# Where in Spain?



## Suew395 (Mar 13, 2016)

Hi...I am seriously thinking of moving to Spain...I just don't know where to start looking as regards area. I would like an area with a fairly large expat community. Any help greatly appreciated.


----------



## Horlics (Sep 27, 2011)

Fly into Sevilla and head for Cadiz. Drive from there to Barcelona along the coast. It's all an expat area.

Let us know how you get on.


----------



## Suew395 (Mar 13, 2016)

Thank you


----------



## Pesky Wesky (May 10, 2009)

Horlics said:


> Fly into Sevilla and head for Cadiz. Drive from there to Barcelona along the coast. It's all an expat area.
> 
> 
> Let us know how you get on.


Exactly.
If you don't know what you want you have to come out and experience it to know what you would like or wouldn't like. Some areas are very built up, a lot of areas are almost completely residential, but they can be huge or pretty small. Some have a mix of nationalities, others are mainly British/German/Scandanavian. Some cater largely for their expat community with lawyers, doctors and town hall officials speaking English and others don't. Some are served by a couple of airports, some are not...
You have a lot to think of and many happy holidays to look around I hope, but don't forget that being on holiday is very diferent to thinking of whether you'd like to live in a place. Look at shops, public transport if you need it, roads, where and when the local fiestas are (you really don't want them on your doorstep), winter temperatures (highs and lows), amenities, life in winter etc etc.
You can also search for place names on the search facility. Look for Torrevieja, Malaga, Benidorm, Murcia, Camposol, Fuengirola, Mijas, Orihuela and loads more


----------



## Suew395 (Mar 13, 2016)

Thanks a lot for the reply. Also I will be moving out on my own and as a 50 something not sure how that will be...as you say best to explore the areas and take it from there. Thanks


----------



## reality international (Mar 14, 2016)

Lived in spain for 4 yrs 8yrs ago...moved back home to the uk as my mum was ill... we plan to sell up and move back to Mazarron next spring,,, Camposol Golf is a huge ex pat urbanisation ,and Mazarron Port is very beautiful ,hope this helps a little ...have a good day


----------



## xicoalc (Apr 20, 2010)

Suew395 said:


> Hi...I am seriously thinking of moving to Spain...I just don't know where to start looking as regards area. I would like an area with a fairly large expat community. Any help greatly appreciated.
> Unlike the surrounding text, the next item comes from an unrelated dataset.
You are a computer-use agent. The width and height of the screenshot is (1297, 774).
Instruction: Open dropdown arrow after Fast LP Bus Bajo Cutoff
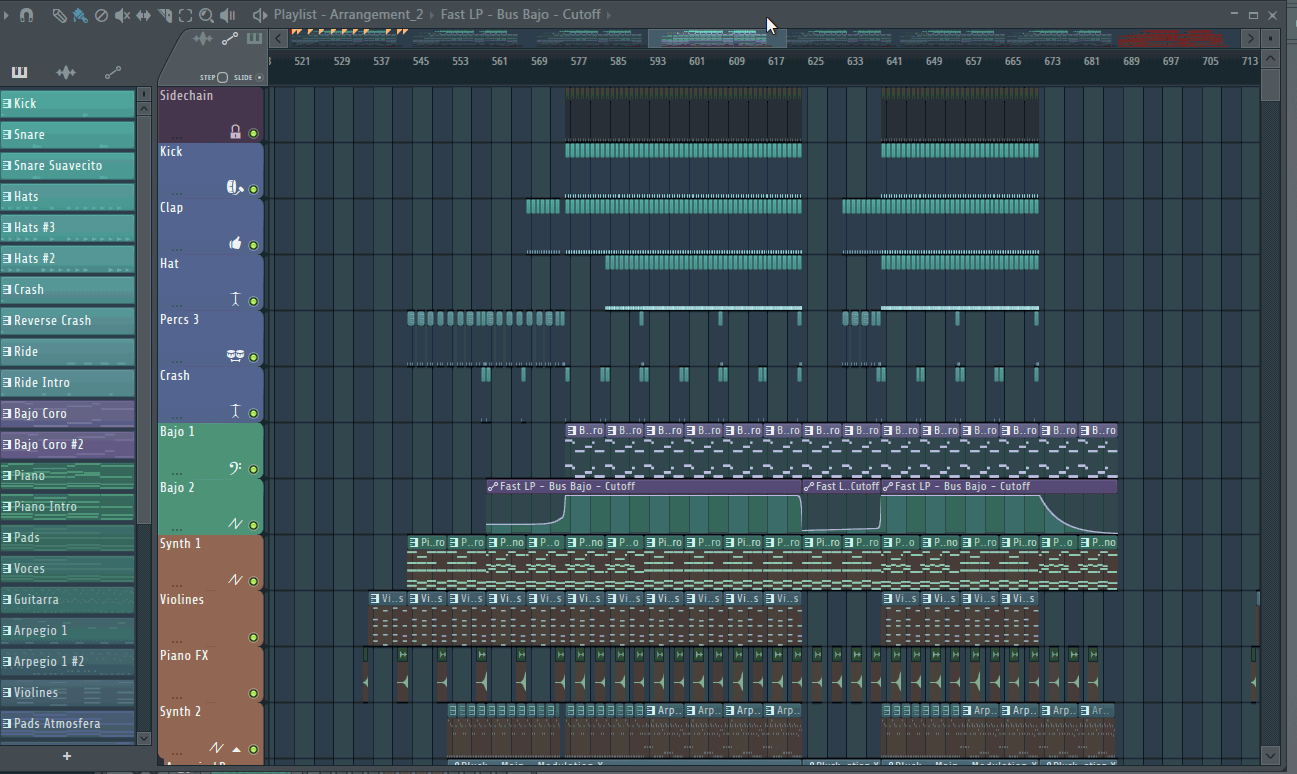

Where in Spain do you know? There must be an area you have been to that made you decide to make the move... i would start there and then explore other places around and as others have said even further afield!

You are pretty vague... you want to go to Spain to an area with expats.. but what else do you want from your life in spain? sea? countryside? mountains? You want hot weather of the costas or more variety such as in the north and down near granada where snow is guaranteed in the mountains every year?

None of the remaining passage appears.